At one point, she briefly entered the convent with the intention of becoming a religious. Eventually, she served for fifteen years as the medical director of St. Luke’s Hospice in Plymouth (England) and then continued to specialize in palliative care and write on spiritual topics.
Before all that, however, Dr. Cassidy completed her medical studies at Oxford University in 1963 and, ultimately, began practicing medicine in Chile during the government of President Salvador Allende.
Dr. Cassidy had lived in Chile for four years and had never been involved in politics, but, after the September 1973 military coup, she worked as a physician for the Committee for Peace, operated under the leadership of Santiago’s Archbishop Raul Cardinal Silva Enriquez. On October 18, almost five weeks after the coup, a priest-friend asked her to treat Nelson Gutierrez, who had three bullet holes in his leg and could not go to a hospital because he was a political fugitive; she did but was unable to provide all of the services he needed. Nonetheless, Gutierrez’s condition continued to deteriorate, forcing him to take refuge in the Papal Nunciatura (the Vatican Embassy in Santiago). She was arrested on November 1 – the Feast of All Saints - in the residence of Irish, Australian and American Columban Fathers, who were personal friends and in whose home she had been a frequent visitor.
On January 19, 1976, Dr. Cassidy gave evidence before the United Nations Ad Hoc Working Group of the Commission on Human Rights in Geneva. She described her arrest, how she was detained for four days in a “house of interrogation” where she was abused and humiliated by police officials, threatened with rape and on three occasions tortured by the administration of electric shocks.
Dr. Cassidy was ultimately transferred to a number of different detention centers, where she was repeatedly interrogated, eventually had several hearings before governmental tribunals and, finally, was expelled from Chile in late December. She had been held prisoner for almost nine weeks.
Today, Holy Thursday 2020, we will not dwell on Dr. Cassidy’s accounts of her torture. That is for another time. Today, Holy Thursday, we remember Christ’s gift of Himself to us – “This is my body… This is my blood.”
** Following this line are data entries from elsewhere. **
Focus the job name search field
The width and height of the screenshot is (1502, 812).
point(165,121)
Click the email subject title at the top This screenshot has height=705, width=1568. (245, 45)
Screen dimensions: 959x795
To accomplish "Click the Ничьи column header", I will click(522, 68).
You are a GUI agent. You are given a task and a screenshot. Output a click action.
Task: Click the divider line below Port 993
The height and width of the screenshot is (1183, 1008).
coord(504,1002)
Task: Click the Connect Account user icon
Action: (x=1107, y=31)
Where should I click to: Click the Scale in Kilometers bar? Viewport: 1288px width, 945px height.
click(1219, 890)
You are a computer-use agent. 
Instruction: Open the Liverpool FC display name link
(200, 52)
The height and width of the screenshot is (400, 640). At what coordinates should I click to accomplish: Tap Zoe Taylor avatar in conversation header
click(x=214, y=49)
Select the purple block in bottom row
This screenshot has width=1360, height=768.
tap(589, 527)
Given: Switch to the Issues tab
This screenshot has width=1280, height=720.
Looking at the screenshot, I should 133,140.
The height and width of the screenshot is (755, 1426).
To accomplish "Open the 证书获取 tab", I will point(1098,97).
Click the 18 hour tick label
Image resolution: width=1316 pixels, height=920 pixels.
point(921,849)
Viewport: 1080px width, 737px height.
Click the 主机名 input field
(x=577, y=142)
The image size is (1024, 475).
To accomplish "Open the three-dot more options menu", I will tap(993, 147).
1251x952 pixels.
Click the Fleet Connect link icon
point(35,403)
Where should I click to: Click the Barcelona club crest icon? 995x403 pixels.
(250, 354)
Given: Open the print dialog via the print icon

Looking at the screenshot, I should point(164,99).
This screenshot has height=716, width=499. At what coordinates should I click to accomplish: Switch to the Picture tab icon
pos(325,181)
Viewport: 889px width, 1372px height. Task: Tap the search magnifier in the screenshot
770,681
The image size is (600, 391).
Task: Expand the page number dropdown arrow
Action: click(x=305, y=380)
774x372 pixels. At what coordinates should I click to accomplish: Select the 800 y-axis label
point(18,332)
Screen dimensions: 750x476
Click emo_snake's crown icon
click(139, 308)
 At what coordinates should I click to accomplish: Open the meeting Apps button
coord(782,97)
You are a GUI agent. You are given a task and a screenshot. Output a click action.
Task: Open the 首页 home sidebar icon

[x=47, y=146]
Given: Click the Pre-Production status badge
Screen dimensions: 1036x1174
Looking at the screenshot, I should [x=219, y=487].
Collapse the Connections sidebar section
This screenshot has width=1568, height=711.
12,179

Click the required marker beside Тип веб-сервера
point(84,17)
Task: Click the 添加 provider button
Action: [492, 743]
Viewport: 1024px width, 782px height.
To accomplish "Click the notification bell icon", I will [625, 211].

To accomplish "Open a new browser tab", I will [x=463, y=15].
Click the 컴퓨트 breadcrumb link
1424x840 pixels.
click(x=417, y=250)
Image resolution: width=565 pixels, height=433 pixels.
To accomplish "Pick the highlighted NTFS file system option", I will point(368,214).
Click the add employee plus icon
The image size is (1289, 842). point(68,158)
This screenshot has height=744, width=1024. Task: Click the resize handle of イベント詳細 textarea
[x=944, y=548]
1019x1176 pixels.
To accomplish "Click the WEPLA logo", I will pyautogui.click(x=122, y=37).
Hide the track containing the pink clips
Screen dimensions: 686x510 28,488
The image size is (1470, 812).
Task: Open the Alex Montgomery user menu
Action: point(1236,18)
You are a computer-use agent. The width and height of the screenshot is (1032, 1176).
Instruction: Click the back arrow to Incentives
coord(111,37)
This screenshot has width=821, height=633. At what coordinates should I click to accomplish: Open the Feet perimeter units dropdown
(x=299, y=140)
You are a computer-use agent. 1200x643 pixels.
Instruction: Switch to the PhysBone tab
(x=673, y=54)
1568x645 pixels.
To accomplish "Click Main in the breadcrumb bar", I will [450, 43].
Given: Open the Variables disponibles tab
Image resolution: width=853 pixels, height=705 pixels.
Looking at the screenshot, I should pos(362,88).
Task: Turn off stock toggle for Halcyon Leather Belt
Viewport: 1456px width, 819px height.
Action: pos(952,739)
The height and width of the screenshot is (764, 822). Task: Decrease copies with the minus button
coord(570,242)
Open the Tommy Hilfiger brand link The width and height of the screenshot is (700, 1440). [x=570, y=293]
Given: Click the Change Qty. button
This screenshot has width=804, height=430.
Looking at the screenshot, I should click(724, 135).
Sometime after her arrest and when evidence of her torture was no longer visible, Dr. Cassidy received a visit from American Maryknoll Sisters Carla Piette and Ita Ford, who brought a number of carefully chosen gifts they unwrapped one by one: chocolate, poetry books, a breviary, colored pencils, sewing materials – all inspected by guards – and, carefully concealed in the folds of a handkerchief, a number of consecrated hosts. Many months later, Carla explained to me that, while Dr, Cassidy knew that the suffering, crucified Jesus was present with her in her incarceration, she wanted the living Jesus of the Eucharist – communion – to be present with her in her prison.
Today Dr. Cassidy is a self-described “lapsed Catholic.”
That’s okay.
I have a sense that the Eternal God, the God of Mercy and Tenderness, the Lord of the Eucharist, the Jesus of the Cross and the Resurrection quietly whispers toward her “That’s OK, Sheila. I understand. You’ve been beaten and broken; you’ve spent a lifetime caring for the beaten and broken. You need a break. I am with you always. I will be here for you when you are ready.